Siblings escape storm
Published 12:00 am Wednesday, August 31, 2005
A local mom breathed a special sigh of relief when her "chicks came home to roost" last weekend.
All three of Judge Ed and Burke "Sweetie" McFerrin's children live in New Orleans.
Harris, Burke and Buzzie McFerrin all made their way safely to Greenville, accompanied by friends, pets and "a few clothes."
They just aren't sure what they'll find once they return to Louisiana.
"They don't know what's left back there, but the important thing is, they are all OK," Sweetie McFerrin said on Monday.
Since arriving on Saturday, the three found themselves largely glued to the Manningham Road home's TV sets, anxious for any news from the Big Easy.
"I think this one took everyone by surprise," Richard Wong, Buzzie's boyfriend and fellow evacuee, said on Monday afternoon. Wong, who grew up in New Orleans, said this is the first hurricane he could remember that caused him "real concerns."
"I do remember once when I was younger – and I'm not sure which storm it was – when my family left the city and came to Tuscaloosa. That's been it," Wong, whose parents had also evacuated their St. Charles Parish home, said.
"I know my family is headed north, so I think they're OK. Their cell phone is on the fritz," Wong said.

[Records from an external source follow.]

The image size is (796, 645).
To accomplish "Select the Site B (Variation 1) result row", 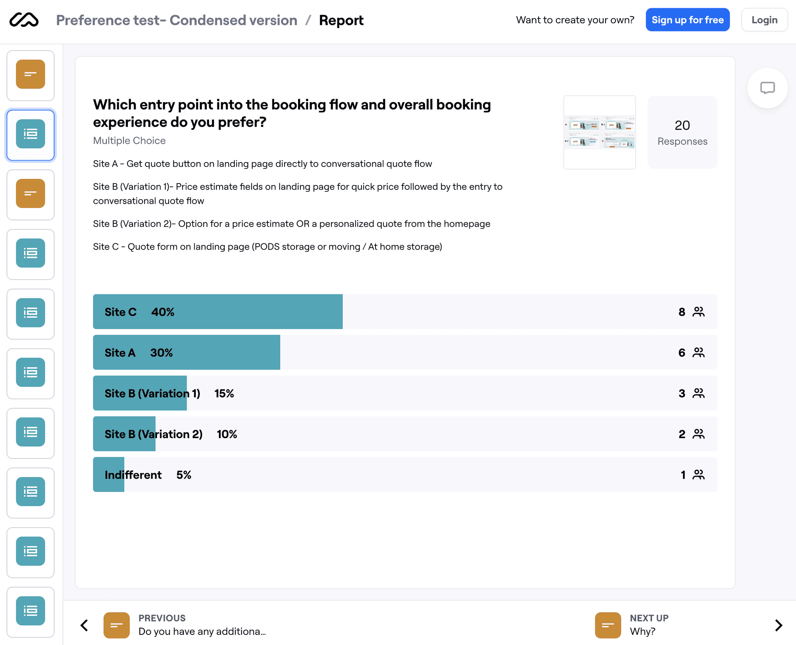I will (405, 393).
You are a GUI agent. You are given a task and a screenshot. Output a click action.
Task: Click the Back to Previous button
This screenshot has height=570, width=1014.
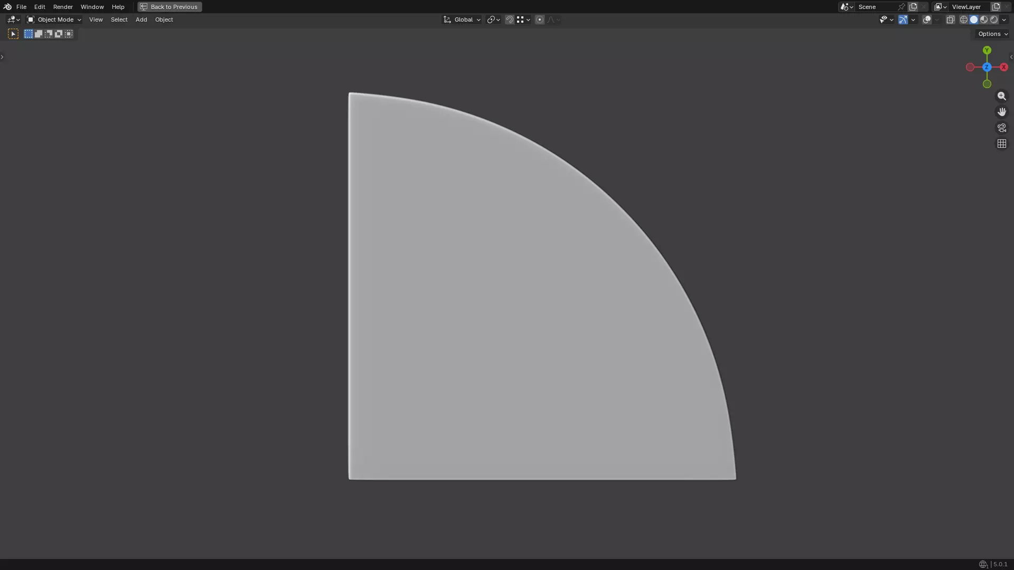[x=170, y=7]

The New Orleans native expects the low-lying city to be a soggy place for a long time to come.
"Once that ground gets saturated, there is no place for water to go. It can take days, weeks, to dry out – and I'm assuming the same thing has happened this time," Wong said.
The New Orleans residents were worried about the state of their lakefront housing.
"I saw where the FOX News crew is staying at the hotel where I work, so that at least is OK," Buzzie, a pastry chef, commented.
"Antsy" and "anxious" are two good words to describe the mood of the evacuees.
"Basically, we haven't done anything except flip channels, looking for news about New Orleans," Burke said.
Sweetie McFerrin laughed. "Since the kids have been here, I can honestly say I can't find any of the remote controls or the phones – and you can quote me on that."
Buzzie wriggled in her seat as scenes of damage in the French Quarter flashed on the screen.
"I just wish somebody would show where we live. This is driving me nuts…I want to know if I have a submarine condo," she said with a wry smile.
New Orleans residents wielding shopping carts, apparently filled with stolen merchandise, appeared on television.
"Ah, the looters are out in force already," Wong said, shaking his head.
"And that's exactly why you all should be here right now," Sweetie said firmly.
As the lights flickered and the cable images were replaced with fuzzy gray static.
"It's hard not knowing. I'm on the third floor, but I may have a convertible condo," Burke quipped.
As they waited for the cable to come back on, the New Orleans contingent wondered what the total economic impact of Katrina would be on their city.
"You know, tourist season really starts kicking in soon, normally, with things going on right up until Mardi Gras. You wonder how it's going to affect things," Wong said.
"What about all those Mardi Gras floats they keep in those warehouses -" Buzzie said.
"And they're right on the levee," Burke added.
She turned back to the blank screen and clicked the remote.
"Maybe the cable is back on. Maybe there's news about us," Burke said, a wistful look on her face.
"I don't think any of us were expecting it to be this bad…I don't think New Orleans is ever going to be the same," Sweetie said.
"I'm afraid the kids' homes are gone. But they still have each other. They can get other places to live and other jobs if they have to. I'm just so glad they are all safe," their mother said.